* **YOUR TASK**:
Please transcribe the entries below without changing a single character.

* **DATA LISTING**:
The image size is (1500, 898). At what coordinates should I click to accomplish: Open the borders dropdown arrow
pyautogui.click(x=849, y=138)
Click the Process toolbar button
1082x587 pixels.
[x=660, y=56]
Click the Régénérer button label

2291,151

* **EXERCISE RESULT**:
The image size is (1500, 898). At what coordinates should I click to accomplish: Open the borders dropdown arrow
pyautogui.click(x=849, y=138)
Click the Process toolbar button
1082x587 pixels.
[x=660, y=56]
Click the Régénérer button label

2291,151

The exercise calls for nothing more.